It is further alleged that upon the call of the case for trial the following evidence was offered: The receipt given by Lunn at the time the account was paid. E. W. Nicholson, counsel for the plaintiff, testified as to the presentation of the account, the length of time during which it remained unpaid, and the demands for its payment. He also offered testimony to prove that $10 was a reasonable attorney’s fee in such a case. The defendant offered testimony tending to show that Lunn had never worked for it; that it did not owe him anything, but that the debt claimed was due from the Scranton Construction Company, and the delay in the payment by that company was caused by an oversight in making out the accounts and the inability to locate Lunn and pay him the money; that the money was paid upon the first opportunity afforded. It is further alleged that a motion for a new trial was filed in the justice court and overruled. The petition concludes with the following prayer: “That the amount of said judgment is such that the plaintiff cannot appeal from the same and is without any remedy at law, and will be deprived of his legal rights and suffer gross injustice and irreparable injury unless this honorable court will interpose to prevent same by the issuance of its most gracious writ of injunction. Wherefore plaintiff prays that your honor issue your most gracious writ of injunction prohibiting and enjoining the said Earl Lunn, his agents, attorneys, and all persons representing or pretending to represent him, and also the said R. S. Blair, from suing out and issuing an execution based upon said judgment, and from levying and executing the execution already issued; and that on final hearing hereof that such injunction be made perpetual; and also that it recover all costs in this behalf expended, and for all such other and further relief, either in law or equity, as may seem meet and proper.”
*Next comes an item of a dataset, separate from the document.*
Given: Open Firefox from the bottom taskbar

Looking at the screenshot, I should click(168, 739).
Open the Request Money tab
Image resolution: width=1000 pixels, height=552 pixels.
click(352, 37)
On the 28th day of July following, the district judge granted the temporary restraining order prayed for. At the next succeeding term of the court the appellees, plaintiffs below, answered by a motion to dismiss the cause for various reasons, among which was that the petition for the writ disclosed no equity upon its face. This motion was sustained by the court, and the cause dismissed. From that judgment this appeal is prosecuted.

[1] The motion to dismiss must be regarded as in the nature of a demurrer, and for the purpose of testing its legal sufficiency admits the truth of all the material averments in the petition. Floyd v. Turner, 23 Tex. 292.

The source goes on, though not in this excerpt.